IOC President Thomas Bach announced late last month that North Korea will take part in both the 2020 Tokyo Olympics and the 2022 Beijing Winter Games, after meeting North Korean leader Kim Jong Un in Pyongyang.

Athletes from North Korea competed at the Feb. 9-25 Pyeongchang Winter Olympics and marched with athletes from the South under a unified peninsula flag, with Bach hailing the event as “symbolic of peace.” Kim’s sister, Kim Yo-jong, attracted worldwide media interest for attending the games.

But North Korea’s participation at Tokyo 2020 has sparked unease in Japan, with issues such as the North Korean abduction of Japanese citizens still unresolved.

“I obviously read about particular issues for Japanese of North Koreans participating here,” said Coates. “I personally understand the terrible pain of those who were taken away and the families who were left behind.

“I also am trying to understand the burden that your prime minister so obviously feels about this. But they’re all matters that he’s doing on a political level and not something that the IOC will or should become involved in.”

U.S. President Donald Trump promised last week to raise the issue of abductees when he meets Kim in a planned summit, in response to a request from Prime Minister Shinzo Abe.

“In the past, we had moments where we were coming closer,” Yoshiro Mori, president of the Tokyo 2020 organizing committee and a former prime minister, said on Tuesday. “However, some expectations were betrayed. Did we have this situation because of the Olympic Games? Or is North Korea looking for help because enhanced economic sanctions by the United States and other countries have put it in a predicament?

“We want this resolved in a peaceful manner. But in the past, human rights were violated. It was not because of the war. Japanese citizens were abducted, so the Japanese people have a special sentiment because of that. It is really lingering in the hearts and minds of the Japanese people, and I pray for the resolution of this matter.”

Coates described Tokyo 2020’s preparations as “very good” after concluding the IOC’s latest visit, and played down criticism by the international governing bodies of some sports at last week’s SportAccord Convention in Bangkok.

The governing bodies of sports including triathlon, judo and sailing all raised various concerns about Tokyo’s readiness — including water quality, the impact on local fishing and test events — but Olympic Games Executive Director Christophe Dubi believes all sides can come together to make a contribution.

“I think it’s fair to say that the comments that were made were that the federations would very much like to contribute to resolving issues, but they have to be kept fully appraised of the issues because they feel they can really bring something,” he said.

“So the relationship with the sport managers is incredibly important.
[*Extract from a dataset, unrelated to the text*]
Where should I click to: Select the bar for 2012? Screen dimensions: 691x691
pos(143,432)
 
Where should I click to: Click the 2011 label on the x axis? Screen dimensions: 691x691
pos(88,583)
Also to efficiently resolve problems when they surface. They want to contribute and they want fast resolution of issues. This is definitely something that Tokyo 2020 embraced. So we are getting in the right direction.”

Coates warned Tokyo 2020 organizers that the clock is ticking now that the Pyeongchang Games have finished, and also urged them to keep cutting costs wherever possible before the flame is lit on July 24, 2020.

“We experienced a wonderful Winter Games in Pyeongchang,” said the Australian. “We saw your Japanese team produce some wonderful performances. But now you are the next host city. The urgency was quite clear to us over the last two days, and that urgency is appreciated.

“Now we’re down to the little things that could mount up and save hundreds of millions of dollars. As the IOC, we want the most efficiently delivered games. We also want games that have the smallest reliance on the public purse.”